Monday, January 9, 2012

A few random facts about me.

  1. I am ridiculously, incurably addicted to chap stick.
  2. I have secretly always wanted to be part of a flash mob.
  3. My life long dream is to learn the "Thriller" dance.
  4. All throughout high school I participated in an ROTC program, and my plans revolved around joining the army. It was something I dreamed about my entire life, but learned I would never be accepted due to a minor heart problem.
  5. I spend an unbelievable amount of time listening to "call me Al" by Paul Simon, " and "Africa" by toto.
  6. I am a little obsessed with my hair. and by a little,  i mean a shit ton.
  7. Seven is my favorite number. My ex almost had me convinced to name my oldest son "Silas Seven" after the character from Weeds and the number Seven. Glad I didn't listen!
  8. I have to pee.

    Tuesday, January 3, 2012

    11 Fashion Trends I Hope To See Die With The End Of 2011

    1.) The Snuggie.
               If there is one invention that is both useless, retarded, and hideously terrifying, it would have to be this "Snuggie" I thought for sure the Snuggie craze would have died down by now but, lo and behold, the obsession over this item is still going strong.
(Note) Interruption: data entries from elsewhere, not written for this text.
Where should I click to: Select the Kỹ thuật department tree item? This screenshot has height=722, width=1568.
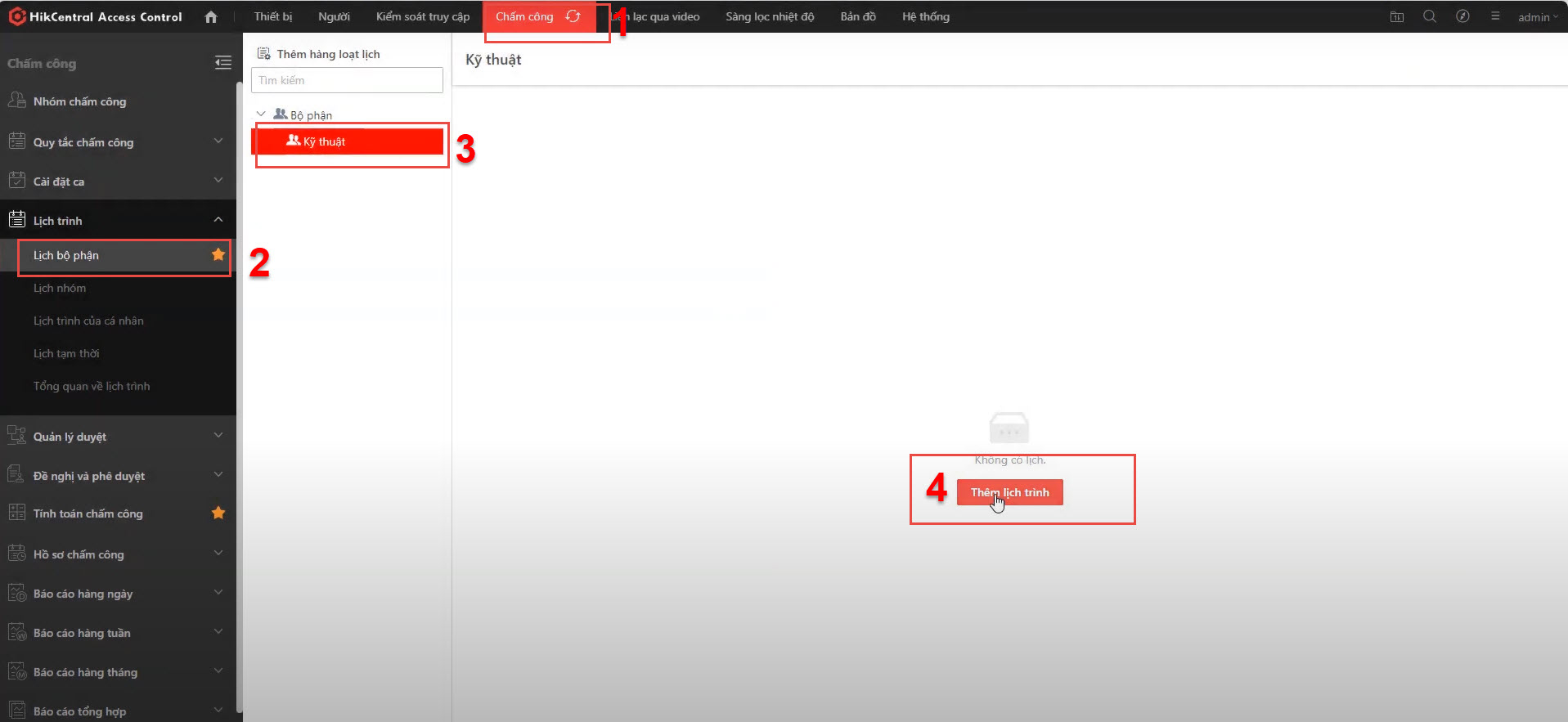click(x=325, y=141)
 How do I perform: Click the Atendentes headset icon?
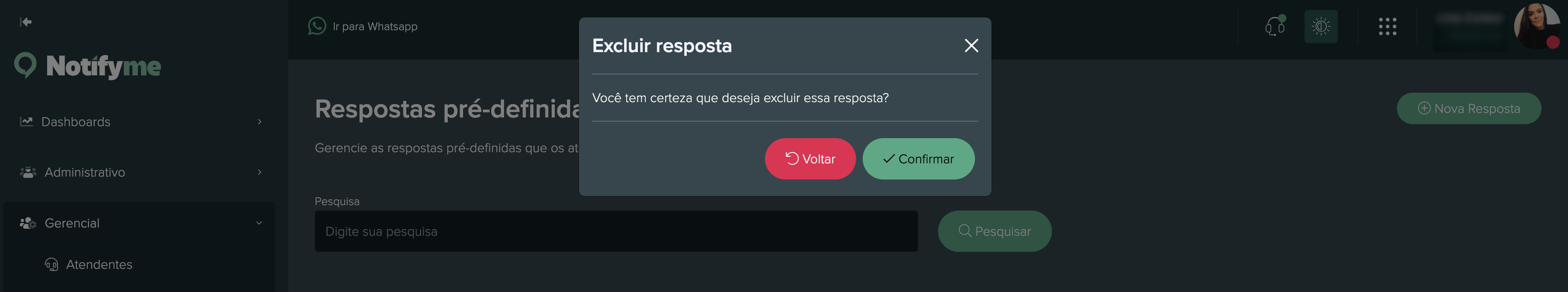[51, 264]
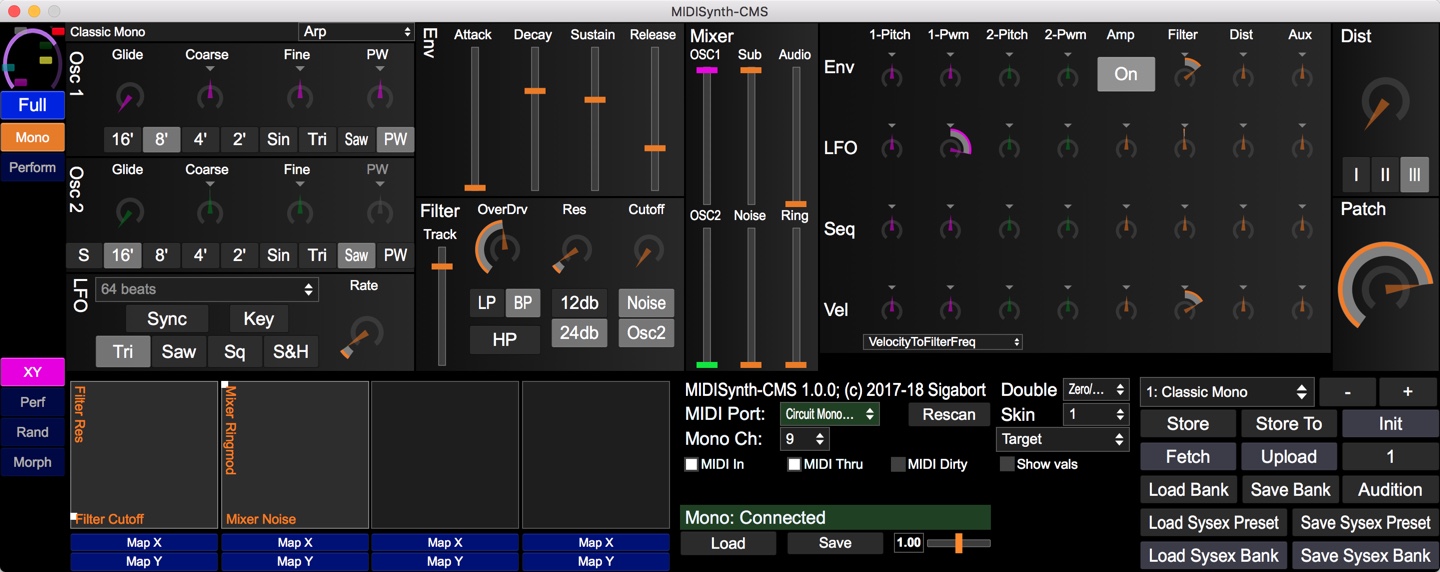Screen dimensions: 1440x572
Task: Click the Osc 1 Glide knob
Action: [x=128, y=97]
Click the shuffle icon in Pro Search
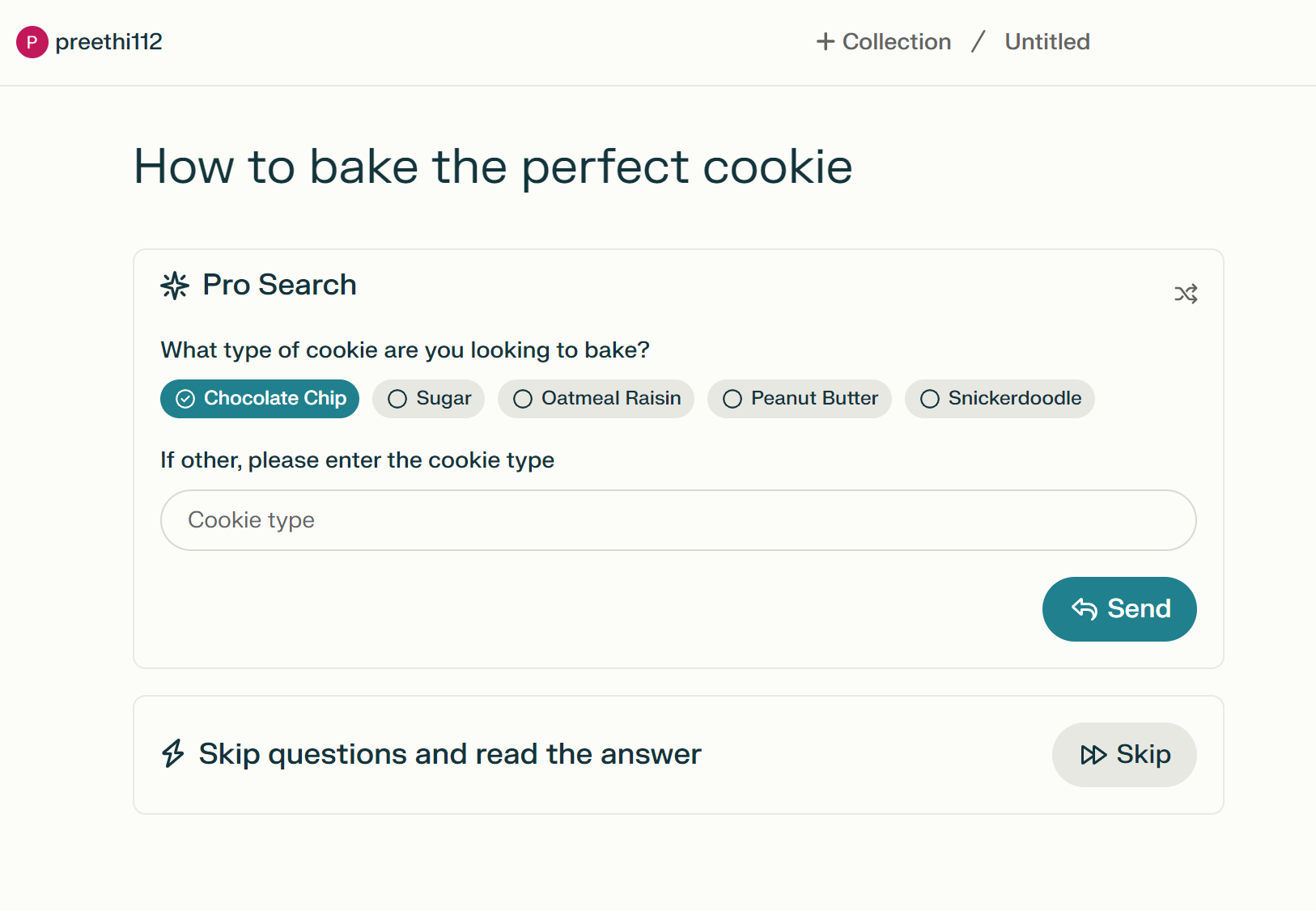The height and width of the screenshot is (911, 1316). coord(1186,294)
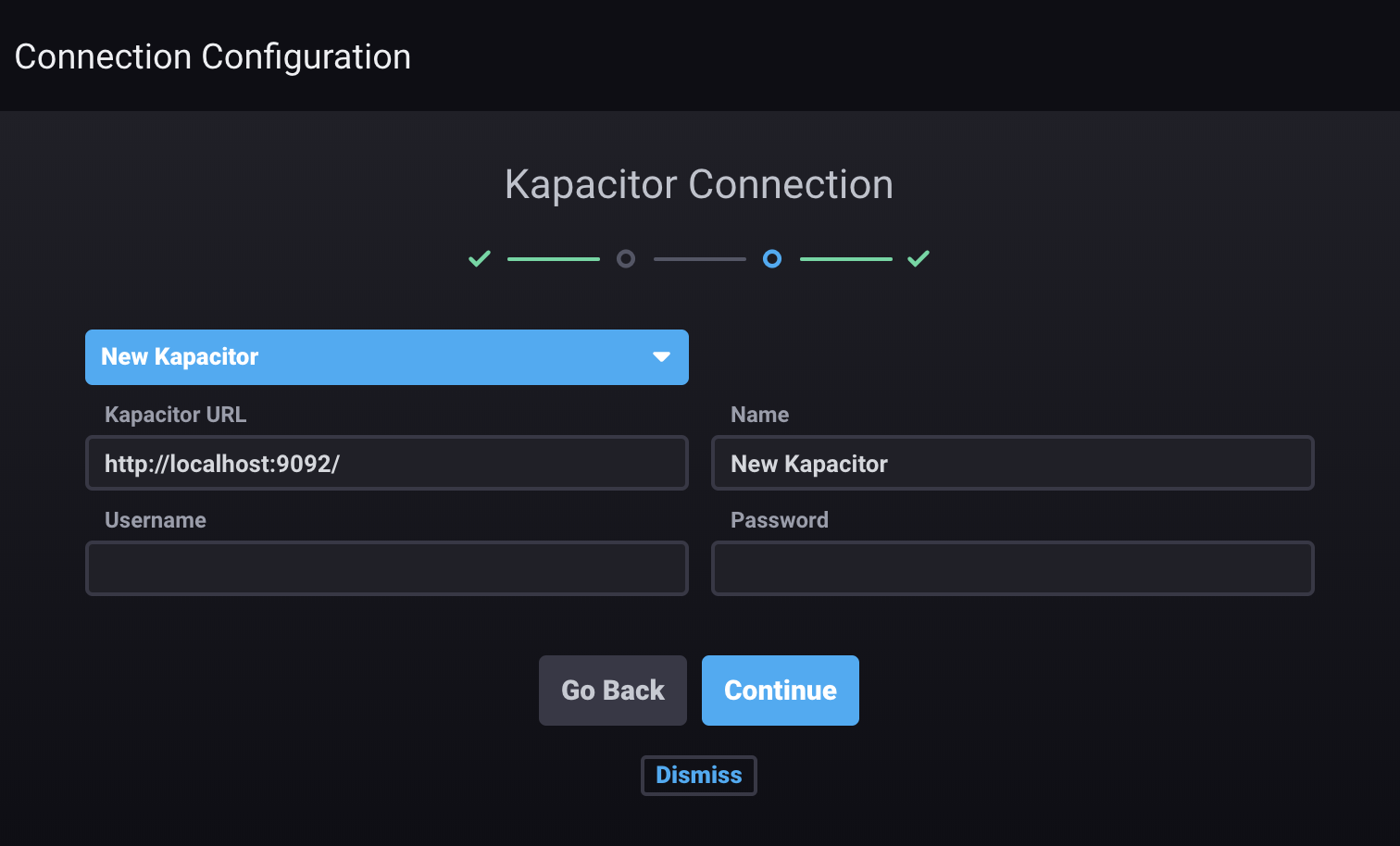
Task: Click the Password input field
Action: (1012, 568)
How lazy are we that we can't just go turn up the heat? No, we must have a blanket with arm holes so that we can effectively spend more time sitting on our asses.

    2.) Plaid Flannel.
               Every where i look these days, I see plaid shirts, leggings, jackets, EVERYTHING. And this is just unacceptable. It is not 1993, and this is a trend that should have died long ago. Unless you are the reincatnation of Kurt Cobain or Layne Staley, or perhaps a lumberjack, then you have NO.EXCUSE. to dress like a bearded, overweight logger in his fourties.

    3.) Feather Hair Extensions.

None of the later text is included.